The polls, however, show that Falcón has a fighting chance — if he can get people to vote. A March survey by the firm Datanalisis indicated that 75 percent of the adult population rejects Maduro and that Falcón was leading him by 10 points. That same poll, however, showed that only 28 percent of the people opposing Maduro plan to vote.

Of course, part of the reason only 28 percent those who oppose Maduro plan to vote is because they believe Maduro has rigged the system so there’s no point to voting.
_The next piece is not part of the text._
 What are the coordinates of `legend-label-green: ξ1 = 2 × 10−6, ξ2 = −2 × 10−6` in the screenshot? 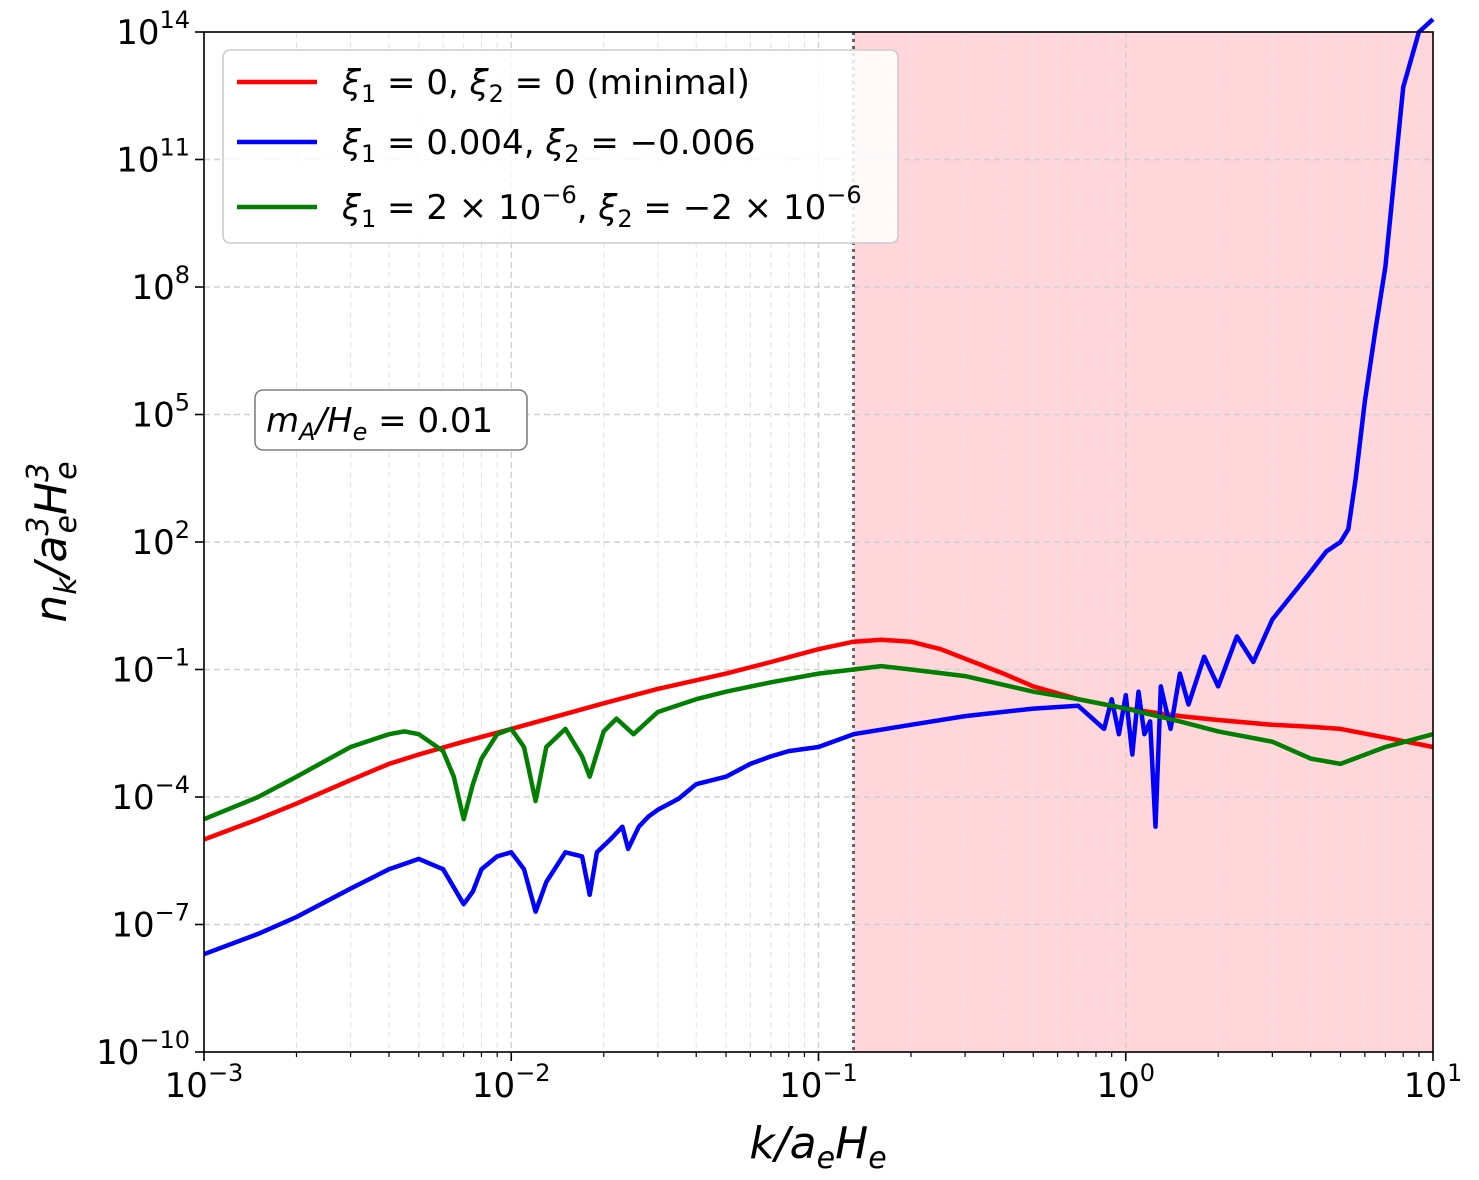 It's located at (602, 207).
If they’re right, then nothing Falcón does will matter.


At long last, it appears some generous benefactor has seen the value of bribing Jared Kushner to get access to Donald Trump investing in some prime Manhattan real estate:

The Kushner family appeared on Friday to have struck a deal to buy out its partner in the troubled Fifth Avenue skyscraper at the center of its real estate empire, according to a filing with the Securities and Exchange Commission.
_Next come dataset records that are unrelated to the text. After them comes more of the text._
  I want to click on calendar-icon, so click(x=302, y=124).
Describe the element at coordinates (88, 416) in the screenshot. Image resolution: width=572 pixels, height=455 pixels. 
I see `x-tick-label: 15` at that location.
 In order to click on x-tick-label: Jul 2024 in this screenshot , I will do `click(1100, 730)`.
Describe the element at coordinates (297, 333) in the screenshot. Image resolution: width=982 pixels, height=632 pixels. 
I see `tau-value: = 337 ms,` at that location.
The Kushners’ partner, the publicly traded Vornado Realty Trust, has indicated for months that it was interested in selling its stake in the building, and on Friday, Steven Roth, Vornado’s chairman, said in the filing that it had reached a handshake deal “to sell our interest to our partner.”
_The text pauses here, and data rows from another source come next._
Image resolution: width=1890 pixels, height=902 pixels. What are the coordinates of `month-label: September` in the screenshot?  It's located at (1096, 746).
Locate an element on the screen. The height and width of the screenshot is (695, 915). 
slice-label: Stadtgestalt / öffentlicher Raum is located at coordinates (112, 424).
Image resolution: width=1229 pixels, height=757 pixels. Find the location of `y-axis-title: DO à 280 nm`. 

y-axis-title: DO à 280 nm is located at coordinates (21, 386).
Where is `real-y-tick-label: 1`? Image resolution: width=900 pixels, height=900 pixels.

Here’s the thing: the Kushners don’t have enough money to buy Vornado out on their own. So somebody else is involved. “Who” and “why” seem like important questions for which somebody needs to find some answers.

Speaking of big money changing hands at the highest levels of government, the US Navy is bringing the cost effectiveness of the F-35 program to its new Gerald Ford aircraft carrier class by making plans for huge purchases in bulk before they even know if the new vessels work:

The Navy wants to go all in on the USS Ford-class aircraft carrier program. Less than a year after the first-in-class ship’s commissioning (before it ever launched or recovered an aircraft…a first in history), the sea service is exploring options to buy them in bulk. The Navy has already repeated several common acquisition mistakes with the Ford program, but this latest scheme would pile on more problems. The Navy committed to this program—which includes several new major ship systems like nuclear reactors, catapults, and radar systems—while their designs were still in a conceptual stage, and the inevitable complications in their development have contributed greatly to the program’s $6 billion cost increase. Committing to such a large program with so many unproven systems earned the Ford-class program a spot on Senator John McCain’s (R-AZ) “America’s Most Wasted Report.” Yet, James Geurts, the Navy’s Assistant Secretary for Research, Development, and Acquisition, said before the House Armed Services Committee on March 6 that the Navy is studying a potential two-ship block buy for the third- and fourth-in-class ships.


Geurts testified that such a plan could save $2.5 billion over the total cost of the program, although this is only a rough estimate at this point as they are asking for evidence of savings from the contractor rather than seeking an independent cost estimate. The history of this program should make everyone skeptical of such claims. The Government Accountability Office released a report in 2017 that stated cost estimates for the Ford program are unreliable because they do not take into account the risks associated with building the ships before the design has been completed and tested.